■ What is being asked ■
Copy out exactly the lines below that run from the one holding "Instruction: Select the" to the one holding "Given: Click the", keeping both of those lines and no others.

==== The data ====

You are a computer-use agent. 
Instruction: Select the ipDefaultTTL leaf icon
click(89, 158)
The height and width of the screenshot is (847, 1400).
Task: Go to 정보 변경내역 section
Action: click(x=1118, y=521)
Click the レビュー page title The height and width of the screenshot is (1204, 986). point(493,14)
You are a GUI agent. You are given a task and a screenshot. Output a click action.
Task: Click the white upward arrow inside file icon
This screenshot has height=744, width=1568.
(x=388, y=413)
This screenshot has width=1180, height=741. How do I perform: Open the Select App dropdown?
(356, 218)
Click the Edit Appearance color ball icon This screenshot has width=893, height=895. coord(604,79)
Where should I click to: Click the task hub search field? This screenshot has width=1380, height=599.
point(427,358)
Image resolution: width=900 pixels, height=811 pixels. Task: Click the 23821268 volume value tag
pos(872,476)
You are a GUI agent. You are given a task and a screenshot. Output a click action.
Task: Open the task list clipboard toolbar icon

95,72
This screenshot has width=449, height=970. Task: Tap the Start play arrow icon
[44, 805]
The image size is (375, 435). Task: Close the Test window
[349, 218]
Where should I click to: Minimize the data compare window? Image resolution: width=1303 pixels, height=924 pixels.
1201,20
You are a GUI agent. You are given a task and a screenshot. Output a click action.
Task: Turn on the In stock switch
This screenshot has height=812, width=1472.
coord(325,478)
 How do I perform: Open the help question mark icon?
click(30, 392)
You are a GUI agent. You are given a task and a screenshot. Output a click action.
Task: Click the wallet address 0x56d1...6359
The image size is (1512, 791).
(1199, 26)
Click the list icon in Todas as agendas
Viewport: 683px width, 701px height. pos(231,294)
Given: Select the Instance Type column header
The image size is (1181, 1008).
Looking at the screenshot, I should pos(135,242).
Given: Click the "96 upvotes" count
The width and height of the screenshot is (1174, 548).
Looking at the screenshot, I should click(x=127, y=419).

====

■ Exercise answer ■
Instruction: Select the ipDefaultTTL leaf icon
click(89, 158)
The height and width of the screenshot is (847, 1400).
Task: Go to 정보 변경내역 section
Action: click(x=1118, y=521)
Click the レビュー page title The height and width of the screenshot is (1204, 986). point(493,14)
You are a GUI agent. You are given a task and a screenshot. Output a click action.
Task: Click the white upward arrow inside file icon
This screenshot has height=744, width=1568.
(x=388, y=413)
This screenshot has width=1180, height=741. How do I perform: Open the Select App dropdown?
(356, 218)
Click the Edit Appearance color ball icon This screenshot has width=893, height=895. coord(604,79)
Where should I click to: Click the task hub search field? This screenshot has width=1380, height=599.
point(427,358)
Image resolution: width=900 pixels, height=811 pixels. Task: Click the 23821268 volume value tag
pos(872,476)
You are a GUI agent. You are given a task and a screenshot. Output a click action.
Task: Open the task list clipboard toolbar icon

95,72
This screenshot has width=449, height=970. Task: Tap the Start play arrow icon
[44, 805]
The image size is (375, 435). Task: Close the Test window
[349, 218]
Where should I click to: Minimize the data compare window? Image resolution: width=1303 pixels, height=924 pixels.
1201,20
You are a GUI agent. You are given a task and a screenshot. Output a click action.
Task: Turn on the In stock switch
This screenshot has height=812, width=1472.
coord(325,478)
 How do I perform: Open the help question mark icon?
click(30, 392)
You are a GUI agent. You are given a task and a screenshot. Output a click action.
Task: Click the wallet address 0x56d1...6359
The image size is (1512, 791).
(1199, 26)
Click the list icon in Todas as agendas
Viewport: 683px width, 701px height. pos(231,294)
Given: Select the Instance Type column header
The image size is (1181, 1008).
Looking at the screenshot, I should pos(135,242).
Given: Click the "96 upvotes" count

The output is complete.